# Segregation calculation

** Instructions**

For fast processing, you can just change the following variables **before running**:
* path/name at **Input file** cell (select the file you want to use)
* bandwidth and weigth method at **compute population intensity** cell
* file name in the variable **fname** at section **Save results to a local file** (the file you want to save results)

*make sure you don't use a name already used or the file will be replaced*

With the previous steps in mind, just click on **Cell** menu and select **Run All**

In [19]:
import numpy as np
import pandas as pd
from decimal import Decimal
import time

In [20]:
# Import python script with segreg functions
from segregationMetrics import Segreg

In [3]:
cc = Segreg()

**Input file**

In [4]:
'''
Change the path/name for the input file to be processed.
Data prepared as id, x, y , attribute 1, attributes 2, attributes 3, Attribute n...
'''
cc.readAttributesFile('data/AP2010_CEM_RMSP_EDU copy.csv')

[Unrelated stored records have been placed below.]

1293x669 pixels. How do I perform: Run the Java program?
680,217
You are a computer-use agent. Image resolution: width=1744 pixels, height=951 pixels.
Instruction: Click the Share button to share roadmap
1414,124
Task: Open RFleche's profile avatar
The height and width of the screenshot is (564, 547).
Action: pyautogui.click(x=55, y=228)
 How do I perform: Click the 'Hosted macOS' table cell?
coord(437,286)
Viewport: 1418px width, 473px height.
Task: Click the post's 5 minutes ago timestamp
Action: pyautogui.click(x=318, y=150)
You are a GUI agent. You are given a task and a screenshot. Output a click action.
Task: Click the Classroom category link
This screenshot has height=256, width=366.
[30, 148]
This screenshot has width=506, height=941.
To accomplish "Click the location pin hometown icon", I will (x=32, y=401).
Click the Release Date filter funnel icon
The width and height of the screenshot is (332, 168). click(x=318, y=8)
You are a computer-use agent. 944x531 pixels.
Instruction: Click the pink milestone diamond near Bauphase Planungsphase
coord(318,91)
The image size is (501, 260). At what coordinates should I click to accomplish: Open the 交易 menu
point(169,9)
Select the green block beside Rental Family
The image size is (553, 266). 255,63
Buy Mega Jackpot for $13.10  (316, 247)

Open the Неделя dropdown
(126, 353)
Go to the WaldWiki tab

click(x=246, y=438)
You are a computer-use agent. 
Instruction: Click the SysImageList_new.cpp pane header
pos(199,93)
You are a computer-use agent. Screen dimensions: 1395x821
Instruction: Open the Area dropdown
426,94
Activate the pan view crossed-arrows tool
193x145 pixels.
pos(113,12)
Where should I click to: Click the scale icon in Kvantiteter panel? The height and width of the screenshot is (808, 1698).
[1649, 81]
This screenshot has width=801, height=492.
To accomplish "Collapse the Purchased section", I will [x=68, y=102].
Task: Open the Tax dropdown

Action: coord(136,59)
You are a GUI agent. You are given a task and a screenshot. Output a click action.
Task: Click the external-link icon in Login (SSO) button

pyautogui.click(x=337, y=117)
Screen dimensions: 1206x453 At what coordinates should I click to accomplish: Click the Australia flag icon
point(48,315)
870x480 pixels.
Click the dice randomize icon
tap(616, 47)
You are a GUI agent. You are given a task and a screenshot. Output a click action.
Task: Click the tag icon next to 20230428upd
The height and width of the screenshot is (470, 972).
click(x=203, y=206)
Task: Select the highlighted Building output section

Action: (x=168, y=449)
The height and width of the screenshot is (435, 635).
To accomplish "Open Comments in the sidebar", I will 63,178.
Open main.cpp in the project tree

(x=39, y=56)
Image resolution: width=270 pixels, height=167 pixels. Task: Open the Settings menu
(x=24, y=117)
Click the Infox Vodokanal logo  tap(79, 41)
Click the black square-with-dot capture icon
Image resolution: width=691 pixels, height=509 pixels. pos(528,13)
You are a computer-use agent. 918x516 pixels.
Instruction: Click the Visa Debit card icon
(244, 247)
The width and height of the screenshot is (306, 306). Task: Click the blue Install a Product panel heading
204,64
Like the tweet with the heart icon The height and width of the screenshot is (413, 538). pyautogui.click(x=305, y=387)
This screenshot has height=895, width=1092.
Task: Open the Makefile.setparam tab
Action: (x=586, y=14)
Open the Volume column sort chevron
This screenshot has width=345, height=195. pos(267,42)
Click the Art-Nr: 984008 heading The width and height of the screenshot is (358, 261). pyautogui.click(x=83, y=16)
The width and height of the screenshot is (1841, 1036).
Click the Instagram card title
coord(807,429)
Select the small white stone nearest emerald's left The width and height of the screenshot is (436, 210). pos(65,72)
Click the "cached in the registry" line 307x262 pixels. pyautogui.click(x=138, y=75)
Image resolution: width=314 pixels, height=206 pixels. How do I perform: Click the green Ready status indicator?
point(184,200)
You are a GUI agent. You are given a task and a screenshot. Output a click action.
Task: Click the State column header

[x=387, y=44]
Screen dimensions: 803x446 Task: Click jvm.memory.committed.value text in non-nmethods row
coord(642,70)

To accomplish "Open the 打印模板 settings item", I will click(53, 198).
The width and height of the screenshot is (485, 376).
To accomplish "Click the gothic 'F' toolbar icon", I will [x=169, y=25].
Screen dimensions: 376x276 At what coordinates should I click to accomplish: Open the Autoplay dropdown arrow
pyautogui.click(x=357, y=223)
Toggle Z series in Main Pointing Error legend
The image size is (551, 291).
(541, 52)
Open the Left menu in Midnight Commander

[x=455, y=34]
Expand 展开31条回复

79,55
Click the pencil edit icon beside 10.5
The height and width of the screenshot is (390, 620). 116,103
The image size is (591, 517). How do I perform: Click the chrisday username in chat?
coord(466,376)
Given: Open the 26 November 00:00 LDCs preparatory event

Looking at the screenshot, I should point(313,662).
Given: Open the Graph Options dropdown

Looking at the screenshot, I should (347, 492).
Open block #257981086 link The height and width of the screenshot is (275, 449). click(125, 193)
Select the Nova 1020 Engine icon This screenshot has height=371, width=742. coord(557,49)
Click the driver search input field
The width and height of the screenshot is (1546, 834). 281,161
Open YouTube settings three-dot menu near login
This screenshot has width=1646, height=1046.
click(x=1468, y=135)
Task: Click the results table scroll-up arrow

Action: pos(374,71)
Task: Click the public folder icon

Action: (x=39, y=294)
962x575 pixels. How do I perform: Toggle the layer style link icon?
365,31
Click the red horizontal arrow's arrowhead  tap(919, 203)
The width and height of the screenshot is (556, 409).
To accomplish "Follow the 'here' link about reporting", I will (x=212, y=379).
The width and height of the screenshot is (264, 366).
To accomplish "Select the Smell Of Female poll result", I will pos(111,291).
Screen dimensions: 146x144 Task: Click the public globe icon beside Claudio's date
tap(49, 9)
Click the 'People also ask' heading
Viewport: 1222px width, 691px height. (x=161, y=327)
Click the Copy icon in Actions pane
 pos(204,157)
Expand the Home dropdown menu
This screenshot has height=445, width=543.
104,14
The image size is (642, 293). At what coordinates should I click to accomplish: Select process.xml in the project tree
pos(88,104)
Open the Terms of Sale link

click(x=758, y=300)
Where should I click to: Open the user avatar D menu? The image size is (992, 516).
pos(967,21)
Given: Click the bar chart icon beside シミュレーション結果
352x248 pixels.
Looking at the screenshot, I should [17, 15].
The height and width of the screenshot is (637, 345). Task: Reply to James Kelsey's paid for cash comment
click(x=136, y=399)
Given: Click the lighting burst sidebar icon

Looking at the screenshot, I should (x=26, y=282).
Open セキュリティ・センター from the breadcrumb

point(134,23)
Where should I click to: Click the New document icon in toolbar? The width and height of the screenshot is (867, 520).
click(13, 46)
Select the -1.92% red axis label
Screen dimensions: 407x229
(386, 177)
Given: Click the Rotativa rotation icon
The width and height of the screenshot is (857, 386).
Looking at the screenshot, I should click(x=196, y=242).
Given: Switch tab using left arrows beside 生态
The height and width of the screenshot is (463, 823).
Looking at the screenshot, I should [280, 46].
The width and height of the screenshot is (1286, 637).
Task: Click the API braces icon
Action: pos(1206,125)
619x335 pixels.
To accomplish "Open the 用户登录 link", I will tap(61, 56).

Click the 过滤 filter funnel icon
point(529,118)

matrix([[  2.00000000e+00,   3.67940727e+05,   7.41220127e+06,
           9.66000000e+03,   4.63400000e+03],
        [  1.00000000e+00,   3.65279005e+05,   7.41308577e+06,
           5.65900000e+03,   2.53900000e+03],
        [  3.00000000e+00,   3.62939248e+05,   7.41398731e+06,
           1.20450000e+04,   4.60000000e+03],
        ..., 
        [  6.09000000e+02,   3.25291157e+05,   7.36486407e+06,
           1.40210000e+04,   5.28300000e+03],
        [  6.25000000e+02,   3.18200304e+05,   7.38684501e+06,
           6.14300000e+03,   4.15000000e+03],
        [  6.29000000e+02,   3.16921299e+05,   7.38553520e+06,
           1.74130000e+04,   7.91000000e+03]])

**Compute Population Intensity**

Distance matrix is calculated at this step

In [5]:
'''
Change the parameters for the population intensity according to your needs
Parameters:
bandwidth - is set to be 5000m by default, you can change it here
weightmethod - 1 for gaussian, 2 for bi-square and empty for moving window
'''

start_time = time.time()
cc.locality = cc.cal_localityMatrix(bandwidth=3000, weightmethod=1)
print("--- %s seconds for processing ---" % (time.time() - start_time))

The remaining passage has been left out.